Now, anyone with a modicum of history would realise that the likes of Hussein would have absolutely nothing to do with an out of control Muslin cleric — he was terrified that Islam in its most absolute form would take over his country.
But, hey, the trio were hand-in-glove with the giant Halliburton organisation and Iraqi oil was in their sights — so to hell with the safety of ordinary, peace-loving, Iraqi citizens
Said those Three Musketeers: Sadaam has weapons of mass destruction hidden in the Iraqi desert, we need to destroy them before he uses them to destroy the world.
They knew there were no WMD’s, but that didn’t stop them.
So the phones rang hot between Washington, London and Canberra, and Howard and Tony Blair bought the lie — hook line and sinker.
What Bush and Howard, of course, had in common was being in the USA when the Twin Towers were attacked — and both were, to put it mildly, scared shitless.
Neither had any active military experience and both were at a loss to know what to do.
Now, while this scenario was being played out, a feckless young Australian adventurer was experimenting with Islam and, as may happen to any young bloke of any nationality, he found himself in the wrong place at wrong time — this would cost David Hicks dearly.
He was captured in Pakistan and sold to US forces in that country.
Billed as a dangerous terrorist who surely would have vital information, he was hooded, gagged, dressed in a jump suit, hands and feet shackled, brutally beaten and then thrown onto a giant US transporter to be taken to that playpen for US Marines—Guantanamo Bay.
And this is where we came in.
For years, Howard wouldn’t lift a finger to help his fellow citizen; he just couldn’t have cared less.
Until his stocks were so low, that is, that he knew his days as prime minister were numbered.
He had been humiliated in front of the whole world when his multi-million dollar “ring of security” around Sydney was exposed by the ABC’s The Chaser — whose prank to get through the expensive cordon was so perfect local police and US Security agents actually helped them though.
So, he picked up a telephone and invited Cheney to Australia, whose arrival threw Sydney into another ridiculous lockdown, and in the luxury of Kirribilli House, Howard begged his mate to get Hicks before a “court” on any charge he could concoct.
Hicks by now was sick and tired of and was beaten down by the cruelty he had endured and realised whatever he was asked to sign he would — he wanted out.
He was “tried” before an illegal Kangaroo court and of course found “guilty”.
He was returned to Australia, sent to jail in Adelaide and on release wrote a book.
To its undying shame the Labor Government, as it was in Opposition, was unconcerned by the plight and future of Hicks, but this week we’ll know whether or not he can keep the royalties his book attracted.
Meanwhile, the five men who are responsible for the destruction of Baghdad and the deaths of hundreds and thousands of innocent Iraqi citizens and free and at large.
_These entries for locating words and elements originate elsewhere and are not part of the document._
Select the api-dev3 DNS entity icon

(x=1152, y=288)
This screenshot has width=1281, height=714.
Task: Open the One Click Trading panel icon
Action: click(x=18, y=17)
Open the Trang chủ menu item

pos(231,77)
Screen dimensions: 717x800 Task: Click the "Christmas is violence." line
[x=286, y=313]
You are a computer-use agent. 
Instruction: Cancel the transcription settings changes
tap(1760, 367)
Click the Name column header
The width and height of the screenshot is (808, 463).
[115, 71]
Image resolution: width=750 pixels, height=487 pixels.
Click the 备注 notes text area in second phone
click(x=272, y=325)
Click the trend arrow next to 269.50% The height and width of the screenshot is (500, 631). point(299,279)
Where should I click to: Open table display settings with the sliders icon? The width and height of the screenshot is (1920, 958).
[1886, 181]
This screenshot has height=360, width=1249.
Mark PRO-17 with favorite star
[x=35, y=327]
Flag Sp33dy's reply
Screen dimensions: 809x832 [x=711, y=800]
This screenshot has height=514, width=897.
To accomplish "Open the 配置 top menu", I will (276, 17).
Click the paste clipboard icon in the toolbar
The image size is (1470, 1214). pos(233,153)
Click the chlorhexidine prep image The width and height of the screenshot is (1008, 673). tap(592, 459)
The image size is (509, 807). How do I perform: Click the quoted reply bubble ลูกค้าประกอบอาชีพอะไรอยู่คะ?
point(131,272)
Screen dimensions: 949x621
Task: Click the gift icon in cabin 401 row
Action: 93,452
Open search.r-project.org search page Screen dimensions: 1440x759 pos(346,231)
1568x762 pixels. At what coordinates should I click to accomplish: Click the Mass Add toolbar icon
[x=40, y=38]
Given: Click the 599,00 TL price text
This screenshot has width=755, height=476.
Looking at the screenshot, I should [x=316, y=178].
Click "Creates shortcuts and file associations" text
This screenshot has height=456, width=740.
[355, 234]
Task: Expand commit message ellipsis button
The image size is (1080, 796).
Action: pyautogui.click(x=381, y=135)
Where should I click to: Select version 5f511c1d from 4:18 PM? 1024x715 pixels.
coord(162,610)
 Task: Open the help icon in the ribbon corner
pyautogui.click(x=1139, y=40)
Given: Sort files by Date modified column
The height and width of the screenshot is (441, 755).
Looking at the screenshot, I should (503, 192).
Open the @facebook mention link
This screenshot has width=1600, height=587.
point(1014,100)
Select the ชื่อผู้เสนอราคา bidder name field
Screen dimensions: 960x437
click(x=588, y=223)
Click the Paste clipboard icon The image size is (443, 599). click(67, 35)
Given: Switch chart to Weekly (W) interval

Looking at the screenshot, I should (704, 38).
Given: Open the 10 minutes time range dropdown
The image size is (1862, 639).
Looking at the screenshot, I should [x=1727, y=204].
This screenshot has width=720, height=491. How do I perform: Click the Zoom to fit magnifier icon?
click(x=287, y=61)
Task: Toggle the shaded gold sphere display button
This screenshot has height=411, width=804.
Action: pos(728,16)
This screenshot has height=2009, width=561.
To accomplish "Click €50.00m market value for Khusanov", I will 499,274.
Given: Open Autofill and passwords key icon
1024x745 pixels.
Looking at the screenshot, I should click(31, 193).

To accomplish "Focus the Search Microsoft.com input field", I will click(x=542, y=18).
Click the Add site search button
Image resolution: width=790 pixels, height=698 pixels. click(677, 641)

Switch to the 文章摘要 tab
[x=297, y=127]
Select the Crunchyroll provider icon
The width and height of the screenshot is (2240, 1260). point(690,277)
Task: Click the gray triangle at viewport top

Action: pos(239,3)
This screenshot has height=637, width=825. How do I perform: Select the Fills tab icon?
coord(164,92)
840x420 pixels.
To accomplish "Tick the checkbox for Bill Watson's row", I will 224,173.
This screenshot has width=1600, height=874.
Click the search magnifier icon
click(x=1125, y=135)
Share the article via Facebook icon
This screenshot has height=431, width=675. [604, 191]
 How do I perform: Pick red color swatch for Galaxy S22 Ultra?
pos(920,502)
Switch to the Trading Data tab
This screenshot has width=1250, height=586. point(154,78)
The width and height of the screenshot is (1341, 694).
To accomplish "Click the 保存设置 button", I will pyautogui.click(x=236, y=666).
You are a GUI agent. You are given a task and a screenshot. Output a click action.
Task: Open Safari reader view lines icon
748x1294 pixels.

Bush, Howard, Blair, Cheney and Rumsfeld should be tried as war criminals.
As if!
We live in a strange world.
Footnote
I wrote to Queen Elizabeth II outlining the treatment Hicks was getting on Guantanamo.
Her Majesty, though her political secretary, replied that she had sent my letter to the British Secretary of State for Foreign and Commonwealth relations.
Not to Downer, not to Howard — which, in itself, was telling.
I was contacted by the Head of Security of the department to whom the Queen had sent my letter, who was frank in the extreme.
Paraphrasing, he said Hicks would have been helped by HM’s Government had his application for British citizenship not been then before the UK Courts.
He said Blair had secured the release of all British citizens held on Guantanamo and no further charges were laid on their return to the UK.
There was no such respite for Australian citizens under John Howard.